## [READING PASSAGE]

Child’s Brain Development: 3 to 5 years
If you feel like every time you turn around, your child has learnt something new, you’re not mistaken. The preschool time is a period of rapid brain development in children which is fed by two simultaneous processes: synaptogenesis and myelination. Synaptogenesis is a phenomenon that that links neurons together into sophisticated networks through creation of new synapses in the brain. Myelination on the other hand sheathes the nerves in a fatty, protective coating that enables faster transmission of signals to the brain. The resulting elaborate and increasingly efficient neural network allows for speedy communication between various regions of the brain, leaving your child poised to learn anything and everything ranging from a new word to a new song to a new concept on how the universe works. Following are some of the ways you may see brain development displayed in your child:
A child’s brain grows in a preprogrammed, bottom-to-top sequence from the brainstem, which controls the most basic bodily functions, to the cortex which governs the most complex thinking. Experts say that there are critical periods in the brain development cycle during which children are a little sensitive to the environment for learning, which includes everything from proper stimulation to optimum nutrition. From there on, cognitive advancements depend on stimulations of neurons and their connections that strengthen them and broaden their functionality.

## [WHAT YOU ARE ASKED TO DO]
Carry the passage on brain development in children aged 3 to 5 forward from its last sentence. The entries that follow come from a separate source and are unrelated to the passage.

## [Pixel coordinate grounding data]
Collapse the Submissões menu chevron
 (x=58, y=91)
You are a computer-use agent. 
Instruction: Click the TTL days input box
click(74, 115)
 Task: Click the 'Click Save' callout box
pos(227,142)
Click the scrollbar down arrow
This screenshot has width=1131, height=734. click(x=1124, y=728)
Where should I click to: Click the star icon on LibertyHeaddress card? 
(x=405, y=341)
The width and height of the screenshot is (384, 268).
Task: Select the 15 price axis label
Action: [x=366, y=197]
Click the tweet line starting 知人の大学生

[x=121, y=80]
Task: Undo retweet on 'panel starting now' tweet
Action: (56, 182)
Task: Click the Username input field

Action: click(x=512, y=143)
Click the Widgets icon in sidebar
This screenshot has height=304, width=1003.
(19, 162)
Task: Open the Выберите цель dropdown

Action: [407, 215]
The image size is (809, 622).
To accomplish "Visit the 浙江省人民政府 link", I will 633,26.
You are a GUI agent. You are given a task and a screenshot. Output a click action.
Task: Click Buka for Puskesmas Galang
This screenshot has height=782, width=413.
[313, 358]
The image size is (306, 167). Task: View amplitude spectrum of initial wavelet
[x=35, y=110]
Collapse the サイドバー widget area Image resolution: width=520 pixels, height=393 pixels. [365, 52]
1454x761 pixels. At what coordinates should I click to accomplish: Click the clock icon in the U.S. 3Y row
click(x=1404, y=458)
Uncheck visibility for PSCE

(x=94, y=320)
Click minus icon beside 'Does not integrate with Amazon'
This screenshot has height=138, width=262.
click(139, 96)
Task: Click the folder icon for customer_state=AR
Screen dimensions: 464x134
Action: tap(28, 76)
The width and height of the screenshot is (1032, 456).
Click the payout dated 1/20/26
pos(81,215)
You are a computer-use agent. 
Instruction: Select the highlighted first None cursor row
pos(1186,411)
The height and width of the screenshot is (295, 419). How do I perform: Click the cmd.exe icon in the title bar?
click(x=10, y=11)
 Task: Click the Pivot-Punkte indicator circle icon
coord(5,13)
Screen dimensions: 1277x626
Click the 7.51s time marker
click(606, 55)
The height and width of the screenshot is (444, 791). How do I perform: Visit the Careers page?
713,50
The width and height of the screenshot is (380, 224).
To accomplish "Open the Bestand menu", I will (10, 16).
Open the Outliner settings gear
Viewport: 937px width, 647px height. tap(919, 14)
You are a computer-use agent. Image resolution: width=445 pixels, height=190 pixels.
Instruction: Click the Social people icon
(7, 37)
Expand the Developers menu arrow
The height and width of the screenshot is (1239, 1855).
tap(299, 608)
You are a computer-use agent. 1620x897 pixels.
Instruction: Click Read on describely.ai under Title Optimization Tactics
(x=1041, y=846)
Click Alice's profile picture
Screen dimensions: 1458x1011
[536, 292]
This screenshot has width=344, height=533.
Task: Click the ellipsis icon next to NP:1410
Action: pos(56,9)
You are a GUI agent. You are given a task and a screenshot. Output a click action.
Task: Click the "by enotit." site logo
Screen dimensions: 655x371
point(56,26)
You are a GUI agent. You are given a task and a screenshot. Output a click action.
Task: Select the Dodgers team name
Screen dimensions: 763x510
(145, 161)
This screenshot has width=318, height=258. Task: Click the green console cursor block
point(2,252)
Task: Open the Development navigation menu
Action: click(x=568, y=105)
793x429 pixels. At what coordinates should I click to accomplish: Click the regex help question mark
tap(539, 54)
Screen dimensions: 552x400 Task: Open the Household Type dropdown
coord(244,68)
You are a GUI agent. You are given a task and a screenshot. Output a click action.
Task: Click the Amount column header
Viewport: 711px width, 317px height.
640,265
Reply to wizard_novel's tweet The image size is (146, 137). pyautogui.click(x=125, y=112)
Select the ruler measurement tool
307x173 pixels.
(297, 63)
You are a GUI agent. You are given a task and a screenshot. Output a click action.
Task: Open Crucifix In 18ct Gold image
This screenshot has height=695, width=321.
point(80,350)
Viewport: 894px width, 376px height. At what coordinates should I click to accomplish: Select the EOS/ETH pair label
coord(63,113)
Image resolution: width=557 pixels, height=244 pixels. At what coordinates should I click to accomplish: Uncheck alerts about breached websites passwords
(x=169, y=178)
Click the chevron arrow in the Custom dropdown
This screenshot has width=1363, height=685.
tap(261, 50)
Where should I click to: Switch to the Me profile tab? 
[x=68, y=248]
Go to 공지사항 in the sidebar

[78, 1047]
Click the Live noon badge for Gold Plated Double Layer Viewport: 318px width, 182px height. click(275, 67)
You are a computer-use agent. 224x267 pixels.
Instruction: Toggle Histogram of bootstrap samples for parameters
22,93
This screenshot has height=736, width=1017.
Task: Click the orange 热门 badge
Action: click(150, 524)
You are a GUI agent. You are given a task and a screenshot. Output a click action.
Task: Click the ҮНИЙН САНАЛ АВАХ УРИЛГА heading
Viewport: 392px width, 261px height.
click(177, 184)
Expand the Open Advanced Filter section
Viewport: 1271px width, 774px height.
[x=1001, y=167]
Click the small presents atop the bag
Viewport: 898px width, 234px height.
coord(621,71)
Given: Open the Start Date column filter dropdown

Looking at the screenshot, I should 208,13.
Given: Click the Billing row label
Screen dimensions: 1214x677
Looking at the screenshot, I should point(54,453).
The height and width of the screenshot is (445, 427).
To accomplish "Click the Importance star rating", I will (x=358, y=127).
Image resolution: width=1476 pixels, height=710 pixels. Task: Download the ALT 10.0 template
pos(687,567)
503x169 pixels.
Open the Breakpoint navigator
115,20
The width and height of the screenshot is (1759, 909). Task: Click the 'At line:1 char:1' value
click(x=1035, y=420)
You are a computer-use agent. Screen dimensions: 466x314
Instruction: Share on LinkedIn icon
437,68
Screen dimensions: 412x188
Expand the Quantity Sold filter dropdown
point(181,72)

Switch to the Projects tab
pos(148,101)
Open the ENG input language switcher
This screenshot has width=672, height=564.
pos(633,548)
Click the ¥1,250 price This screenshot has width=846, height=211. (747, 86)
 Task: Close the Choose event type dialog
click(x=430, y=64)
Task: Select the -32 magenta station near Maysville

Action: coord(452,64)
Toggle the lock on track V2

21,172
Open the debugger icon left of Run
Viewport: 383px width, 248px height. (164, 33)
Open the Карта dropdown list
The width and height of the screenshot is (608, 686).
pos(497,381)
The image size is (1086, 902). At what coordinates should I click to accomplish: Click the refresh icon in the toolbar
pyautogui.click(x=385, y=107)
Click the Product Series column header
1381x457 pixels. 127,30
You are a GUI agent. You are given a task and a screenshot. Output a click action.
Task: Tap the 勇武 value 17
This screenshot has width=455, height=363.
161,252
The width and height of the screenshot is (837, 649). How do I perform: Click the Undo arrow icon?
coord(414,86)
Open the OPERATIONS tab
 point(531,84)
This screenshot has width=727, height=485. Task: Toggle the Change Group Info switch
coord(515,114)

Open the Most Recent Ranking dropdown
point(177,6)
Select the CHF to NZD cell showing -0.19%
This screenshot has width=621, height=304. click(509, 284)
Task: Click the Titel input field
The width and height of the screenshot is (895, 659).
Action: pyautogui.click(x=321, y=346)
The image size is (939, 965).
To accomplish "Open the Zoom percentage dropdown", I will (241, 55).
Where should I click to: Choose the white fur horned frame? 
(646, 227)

## [WRITTEN RESPONSE]
While most children are unable to read by the age of 5, they start to recognize letters and associate them with sounds between 3 and 5 years of age. When you show your child the ABCs saying the letters aloud, it requires them to use at least three different areas of their cortex to successfully process that information. To be more specific, the visual cortex sorts out the symbols that the child is seeing, the angular gyrus associates those symbols with the sounds of the letters and the Wernicke’s area is where the connection to this understanding is established.
As your kid’s agility grows like running, jumping, climbing and learning to perform even more complicated feats, their brain continues to hone processes that are key balance and coordination. Children also develop executive functions during preschool years which control memory, timing, and sequencing – the abilities that are essential for complex physical activities like riding a bike and throwing and catching a ball. The key to advancements is repetition, so that neural connections are strengthened with the use of both small and large muscle movements. You will be able to observe the progress when your child starts performing activities like walking backwards, skipping, hopping on one foot etc.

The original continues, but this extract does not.